By James Pavel
-This is rare, but the author (Jason Porter) looks exactly the way I pictured the narrator. I found this somehow comforting (p.s. I am not sad).
-Do you wonder if people find you attractive? “Stop staring in the mirror and do some pushups,” was one of my favourite answers.
-What does it feel like to get out of bed in the morning?
I can’t imagine how gloomy some of the responses could be to this. I generally feel like I could continue sleeping for about another 10 hours. But the guilt of a potential sleep-in rapidly seeps in and I come to life. It’s amazing how difficult getting up seems until you are up. Then that’s it. The idea of jumping back into bed doesn’t even arise. The second I am on my feet, is the second my day turns productive.
-I admired the following idea:
The tines of the rake are the different paths available to us in the future.”
This satisfies the two predominant theories about the future. Yes, our future is pre-determined (by the direction of the tines) yet we have the ability to determine what tine we follow.
Essentially, destiny is calling you, but destiny has finite options.

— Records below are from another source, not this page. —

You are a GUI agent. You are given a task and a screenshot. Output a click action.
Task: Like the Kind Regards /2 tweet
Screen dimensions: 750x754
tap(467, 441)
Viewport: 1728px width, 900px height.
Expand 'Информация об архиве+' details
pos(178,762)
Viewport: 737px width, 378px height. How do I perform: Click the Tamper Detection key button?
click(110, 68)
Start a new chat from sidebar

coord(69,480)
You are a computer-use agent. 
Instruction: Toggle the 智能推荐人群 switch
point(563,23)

-The following is one of the most hilariously cynical answers I’ve read:
Is today worse than yesterday? Yes, because one of those two I still have to live through.
I might be the kind of guy that laughs at a funeral.
-Although I enjoyed this book, mostly for placing a much needed refreshing spin on a dreary subject, but I partially disagree with one of the central themes of the book. One of the overall thesis’s is that we have never been worse off as a society because nobody bothers to ask or understand how they themselves or anyone else is doing. We live in a world where we have almost everything we ever dreamed of as a society. And yet here we are sulking in the corner like we haven’t gotten our way. Are we the depressed generation? Or are we the spoiled-rotten generation that are inept at sacrifice and are nothing more than professional pity-party throwers?
-Do you think God will remember you after you die? I think I’ll die after people remember me.
The perfect rebuttal.
Do you believe in God? I think God is a placeholder for the anxiety created by unsatisfying answers to unanswerable questions.
Is this the first commandment of atheism? What an incredible response.